Project description:Background: Aquaculture of the black tiger prawn Penaeus monodon remains severely constrained by an almost total dependence on wild-caught broodstock. Reliance on wild-caught broodstock stems, for the most part, from reduced reproductive potential of captive-reared females. Reproductive performance of captive-reared females is usually characterised by longer latency period, lower egg production, egg hatch rates and post-larval survivorship compared with their wild-caught counterparts. Improved understanding of the cellular and associated molecular events occurring during peneaid ovarian maturation could therefore be fundamental to improving reproductive success of captive-reared animals. Methodology/Principle Findings: In support of other studies, our histological analyses of developing oocytes revealed differences between wild-caught and captive-reared P. monodon, including reduced lipid accumulation in oocytes of captive-reared animals. We have employed oligonucleotide microarray analysis to compare expression profiles of genes involved in ovarian maturation among wild-caught and captive-reared animals.

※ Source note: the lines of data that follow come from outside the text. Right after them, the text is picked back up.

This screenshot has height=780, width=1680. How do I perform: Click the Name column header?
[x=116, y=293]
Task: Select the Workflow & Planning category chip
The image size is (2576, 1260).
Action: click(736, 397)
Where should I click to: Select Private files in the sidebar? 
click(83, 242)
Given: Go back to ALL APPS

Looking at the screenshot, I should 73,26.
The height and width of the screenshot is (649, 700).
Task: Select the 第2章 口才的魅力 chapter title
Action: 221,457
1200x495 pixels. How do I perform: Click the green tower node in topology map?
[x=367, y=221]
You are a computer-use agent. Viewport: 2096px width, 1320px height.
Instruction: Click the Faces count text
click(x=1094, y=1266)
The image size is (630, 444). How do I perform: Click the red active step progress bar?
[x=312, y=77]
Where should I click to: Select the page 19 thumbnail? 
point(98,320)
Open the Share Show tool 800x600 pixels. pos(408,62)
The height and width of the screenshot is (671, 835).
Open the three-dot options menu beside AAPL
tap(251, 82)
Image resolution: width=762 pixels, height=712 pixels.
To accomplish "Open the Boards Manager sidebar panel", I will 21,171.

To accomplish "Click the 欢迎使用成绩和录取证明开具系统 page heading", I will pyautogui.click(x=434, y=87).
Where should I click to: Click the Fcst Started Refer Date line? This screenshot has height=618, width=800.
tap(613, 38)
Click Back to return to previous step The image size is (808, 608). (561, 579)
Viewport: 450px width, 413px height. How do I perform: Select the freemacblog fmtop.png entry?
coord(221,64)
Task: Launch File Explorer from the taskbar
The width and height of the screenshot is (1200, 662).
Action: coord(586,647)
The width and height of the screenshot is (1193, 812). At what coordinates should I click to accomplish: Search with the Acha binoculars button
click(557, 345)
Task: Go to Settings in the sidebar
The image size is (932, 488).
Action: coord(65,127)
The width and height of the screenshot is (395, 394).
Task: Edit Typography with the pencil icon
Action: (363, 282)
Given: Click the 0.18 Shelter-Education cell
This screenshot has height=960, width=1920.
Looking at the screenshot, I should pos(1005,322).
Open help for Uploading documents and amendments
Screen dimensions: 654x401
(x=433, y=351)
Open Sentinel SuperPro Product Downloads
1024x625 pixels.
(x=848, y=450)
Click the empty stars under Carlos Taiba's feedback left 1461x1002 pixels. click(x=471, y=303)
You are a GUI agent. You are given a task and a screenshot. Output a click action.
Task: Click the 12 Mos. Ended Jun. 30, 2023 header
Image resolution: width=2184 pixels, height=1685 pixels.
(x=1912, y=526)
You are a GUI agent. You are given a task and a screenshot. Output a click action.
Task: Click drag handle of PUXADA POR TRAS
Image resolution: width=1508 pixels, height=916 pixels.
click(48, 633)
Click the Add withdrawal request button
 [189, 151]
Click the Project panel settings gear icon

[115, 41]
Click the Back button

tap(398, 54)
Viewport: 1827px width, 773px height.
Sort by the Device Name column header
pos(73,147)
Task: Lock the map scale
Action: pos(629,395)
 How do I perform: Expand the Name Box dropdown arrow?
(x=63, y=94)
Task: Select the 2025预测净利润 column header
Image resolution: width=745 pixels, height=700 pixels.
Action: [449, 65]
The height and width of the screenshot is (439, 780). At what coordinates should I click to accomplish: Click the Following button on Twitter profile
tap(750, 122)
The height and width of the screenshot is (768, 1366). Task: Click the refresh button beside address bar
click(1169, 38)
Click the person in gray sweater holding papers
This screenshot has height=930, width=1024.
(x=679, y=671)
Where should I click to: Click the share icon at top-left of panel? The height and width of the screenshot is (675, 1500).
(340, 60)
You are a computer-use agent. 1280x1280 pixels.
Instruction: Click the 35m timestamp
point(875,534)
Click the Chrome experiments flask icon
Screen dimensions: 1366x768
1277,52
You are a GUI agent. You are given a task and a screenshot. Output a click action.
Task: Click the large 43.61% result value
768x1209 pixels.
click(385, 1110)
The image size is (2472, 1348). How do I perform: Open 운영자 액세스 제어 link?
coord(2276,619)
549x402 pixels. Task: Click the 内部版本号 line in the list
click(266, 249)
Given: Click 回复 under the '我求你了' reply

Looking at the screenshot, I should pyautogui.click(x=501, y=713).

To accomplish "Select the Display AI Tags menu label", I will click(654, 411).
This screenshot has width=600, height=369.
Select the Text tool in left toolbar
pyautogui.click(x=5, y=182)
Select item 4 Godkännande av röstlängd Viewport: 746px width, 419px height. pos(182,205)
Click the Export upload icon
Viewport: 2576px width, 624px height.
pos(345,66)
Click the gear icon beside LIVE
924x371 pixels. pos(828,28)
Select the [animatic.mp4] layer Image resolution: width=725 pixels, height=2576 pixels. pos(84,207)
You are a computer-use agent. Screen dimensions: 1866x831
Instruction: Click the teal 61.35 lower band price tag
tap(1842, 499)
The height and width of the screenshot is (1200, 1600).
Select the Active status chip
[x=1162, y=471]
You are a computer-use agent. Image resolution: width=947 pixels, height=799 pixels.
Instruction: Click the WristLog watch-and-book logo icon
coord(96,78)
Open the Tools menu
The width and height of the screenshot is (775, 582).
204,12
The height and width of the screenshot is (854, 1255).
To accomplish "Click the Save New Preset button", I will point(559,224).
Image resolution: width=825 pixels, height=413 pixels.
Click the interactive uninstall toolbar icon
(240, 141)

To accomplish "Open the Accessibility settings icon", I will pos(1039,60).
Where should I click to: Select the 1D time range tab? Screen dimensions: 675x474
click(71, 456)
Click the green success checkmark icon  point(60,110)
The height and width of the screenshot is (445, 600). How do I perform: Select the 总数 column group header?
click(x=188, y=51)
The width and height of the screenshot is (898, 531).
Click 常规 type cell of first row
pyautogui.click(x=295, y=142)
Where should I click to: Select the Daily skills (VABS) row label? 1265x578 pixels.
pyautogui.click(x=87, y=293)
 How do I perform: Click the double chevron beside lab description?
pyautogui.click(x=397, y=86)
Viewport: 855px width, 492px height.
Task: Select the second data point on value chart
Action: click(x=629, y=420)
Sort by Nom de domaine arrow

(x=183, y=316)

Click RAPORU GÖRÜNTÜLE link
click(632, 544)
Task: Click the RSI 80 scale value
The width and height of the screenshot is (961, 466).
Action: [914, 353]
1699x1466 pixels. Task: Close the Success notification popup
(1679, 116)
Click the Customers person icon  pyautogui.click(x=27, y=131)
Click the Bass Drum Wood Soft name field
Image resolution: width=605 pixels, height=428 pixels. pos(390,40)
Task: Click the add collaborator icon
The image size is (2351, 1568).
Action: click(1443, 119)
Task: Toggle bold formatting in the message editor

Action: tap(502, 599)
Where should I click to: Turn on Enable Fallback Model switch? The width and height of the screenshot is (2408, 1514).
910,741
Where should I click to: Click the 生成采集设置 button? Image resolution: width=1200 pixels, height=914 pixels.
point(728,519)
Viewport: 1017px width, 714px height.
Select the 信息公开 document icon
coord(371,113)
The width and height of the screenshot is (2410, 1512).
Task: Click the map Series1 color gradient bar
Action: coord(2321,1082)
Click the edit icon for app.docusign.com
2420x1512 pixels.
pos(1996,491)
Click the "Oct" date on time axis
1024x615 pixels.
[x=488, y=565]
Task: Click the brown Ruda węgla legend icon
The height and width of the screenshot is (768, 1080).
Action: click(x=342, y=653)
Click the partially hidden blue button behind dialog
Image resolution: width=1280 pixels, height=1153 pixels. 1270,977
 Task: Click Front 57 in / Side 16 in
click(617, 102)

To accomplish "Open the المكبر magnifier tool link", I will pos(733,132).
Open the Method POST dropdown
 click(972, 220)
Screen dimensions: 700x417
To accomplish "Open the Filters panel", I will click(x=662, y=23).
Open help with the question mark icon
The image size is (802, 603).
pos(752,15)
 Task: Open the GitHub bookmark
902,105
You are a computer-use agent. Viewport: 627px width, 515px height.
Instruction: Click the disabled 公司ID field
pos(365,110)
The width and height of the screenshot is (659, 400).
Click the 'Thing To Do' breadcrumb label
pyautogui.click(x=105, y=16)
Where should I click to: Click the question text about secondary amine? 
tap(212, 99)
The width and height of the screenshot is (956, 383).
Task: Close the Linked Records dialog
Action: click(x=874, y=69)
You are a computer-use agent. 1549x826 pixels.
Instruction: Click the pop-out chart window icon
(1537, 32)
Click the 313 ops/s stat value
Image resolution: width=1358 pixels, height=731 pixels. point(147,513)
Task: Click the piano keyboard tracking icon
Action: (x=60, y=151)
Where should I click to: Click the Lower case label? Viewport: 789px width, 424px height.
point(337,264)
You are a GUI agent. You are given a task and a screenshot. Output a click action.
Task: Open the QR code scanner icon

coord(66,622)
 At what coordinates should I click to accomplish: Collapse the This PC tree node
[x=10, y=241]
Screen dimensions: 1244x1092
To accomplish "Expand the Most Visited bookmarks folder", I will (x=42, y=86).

Custom oligonucleotide microarrays were constructed and screened with transcripts derived from the ovary, cephalothorax and eyestalk from animals of all ovarian maturation stages. Ovarian maturation-related differential expression patterns were observed for 111 transcripts, with 53 transcripts displaying differential expression between wild-caught and captive-reared animals. Notably transcripts encoding vitellogenin - the major egg yolk protein precursor, and a lipid storage droplet protein (which we named pmLSD) which is involved in lipid accumulation, were found to be more highly expressed in wild-caught animals. pmLSD transcripts localise to pre-vitellogenic oocytes of wild-caught animals and the pmLSD protein is exclusively localised to the surface of lipid droplets of oocytes at vitellogenic and cortical rod stages.